• **Dataset entries**:
###

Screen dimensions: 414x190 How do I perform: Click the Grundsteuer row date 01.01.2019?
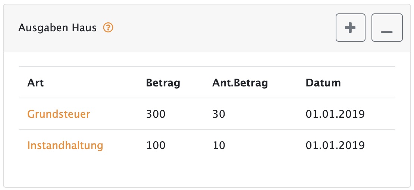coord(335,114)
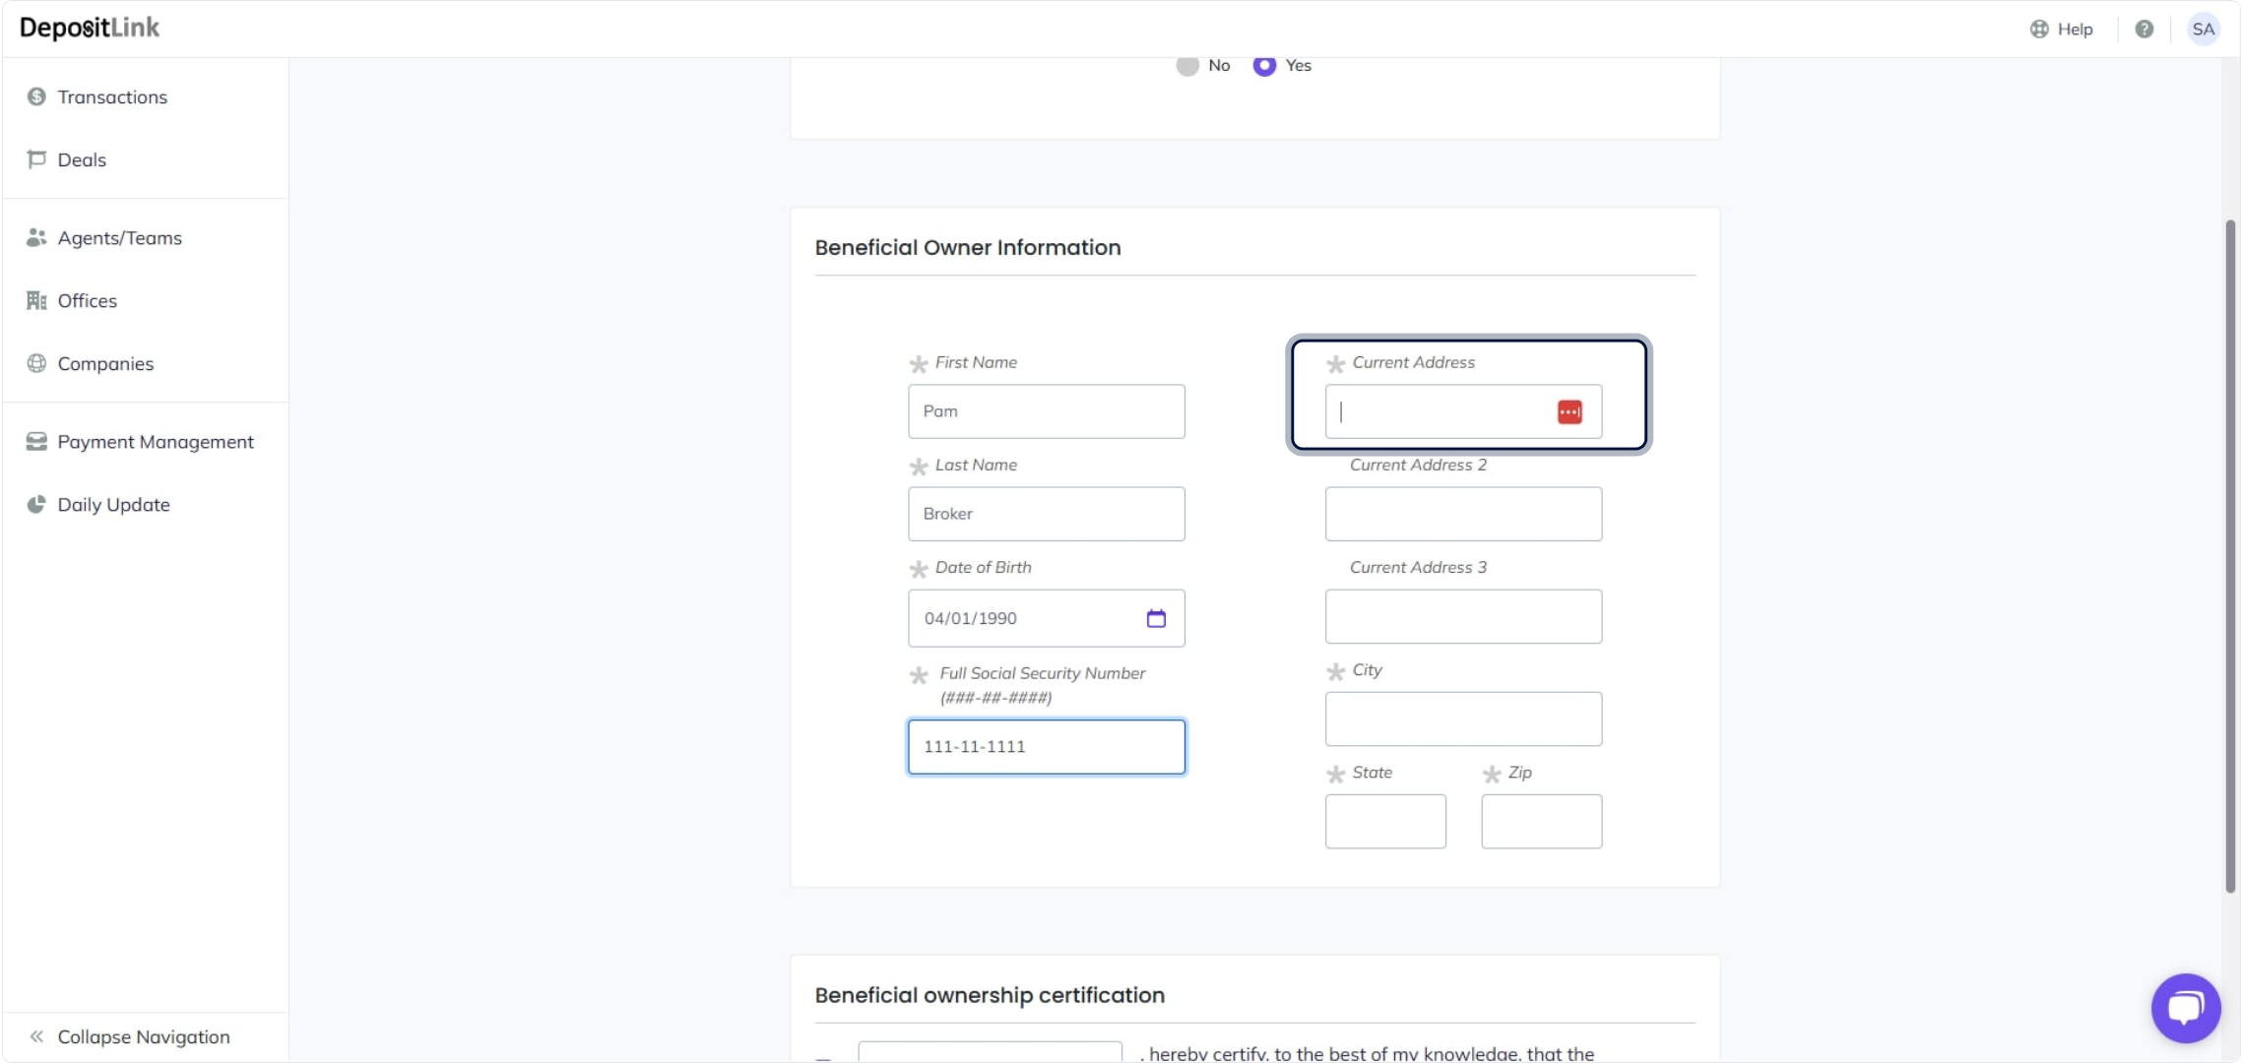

###

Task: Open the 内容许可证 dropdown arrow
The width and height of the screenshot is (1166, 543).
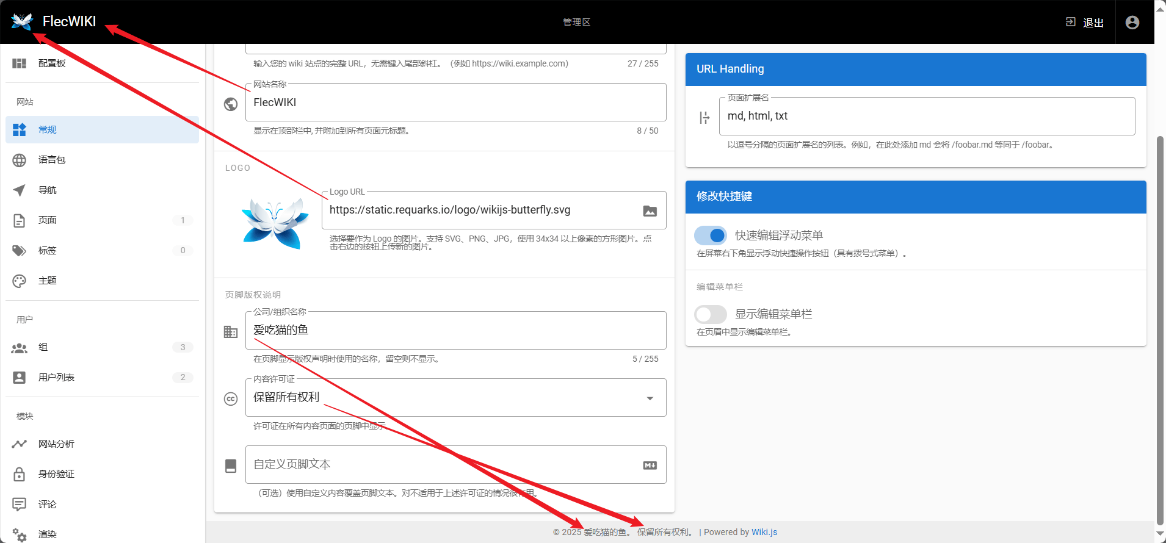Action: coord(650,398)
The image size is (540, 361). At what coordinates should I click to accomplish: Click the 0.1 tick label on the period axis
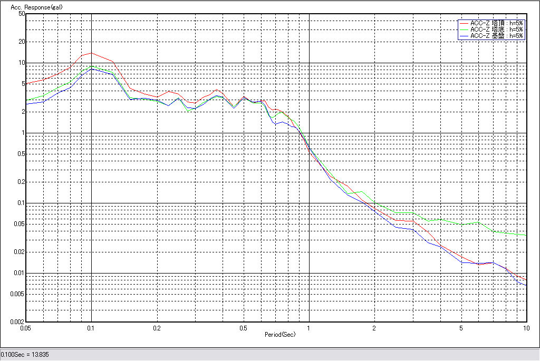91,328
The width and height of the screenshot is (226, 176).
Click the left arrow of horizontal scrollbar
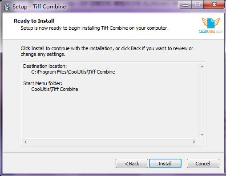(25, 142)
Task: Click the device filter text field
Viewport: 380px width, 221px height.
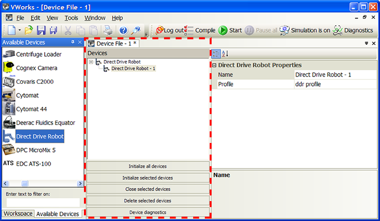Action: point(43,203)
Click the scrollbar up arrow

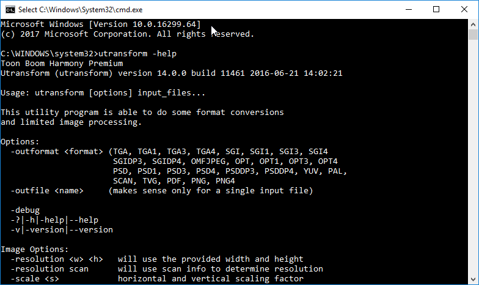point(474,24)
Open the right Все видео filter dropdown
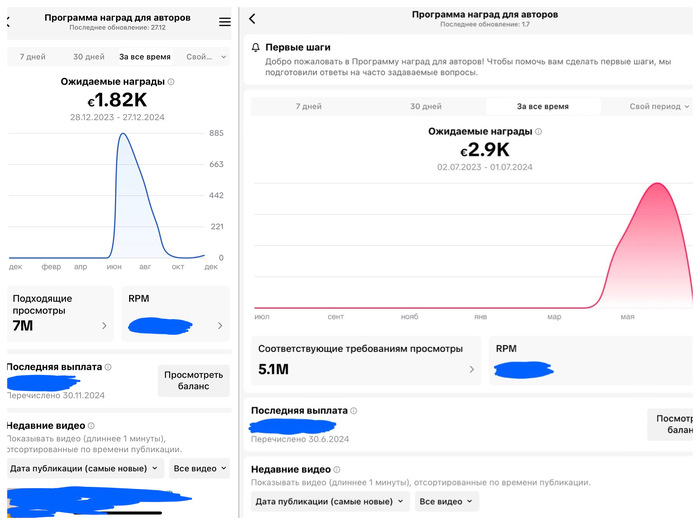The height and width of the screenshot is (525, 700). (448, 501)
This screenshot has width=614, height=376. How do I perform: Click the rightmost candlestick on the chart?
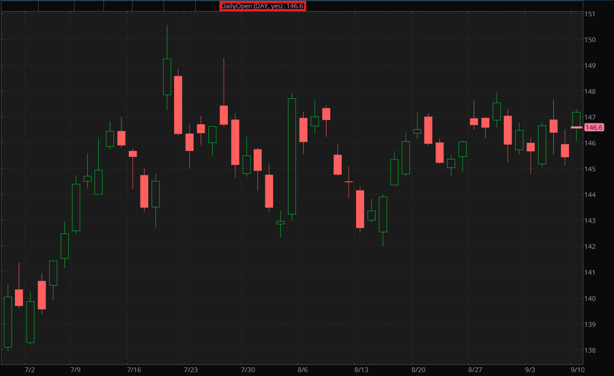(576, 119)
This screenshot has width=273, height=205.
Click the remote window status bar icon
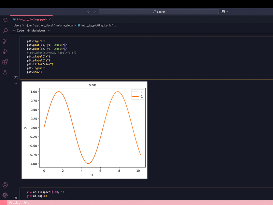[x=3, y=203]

###

• **The task**: Take the part of the records that opens with the line containing "Open the right Все видео filter dropdown" and closes with the line containing "[x=3, y=203]". Write those lines out again, renaming "candlestick" to "candle" and changing nothing else, and leave the pictures out of your answer.

• **Response to this exercise**:
Open the right Все видео filter dropdown
The height and width of the screenshot is (525, 700). (448, 501)
This screenshot has width=614, height=376. How do I perform: Click the rightmost candle on the chart?
(576, 119)
This screenshot has width=273, height=205.
Click the remote window status bar icon
[x=3, y=203]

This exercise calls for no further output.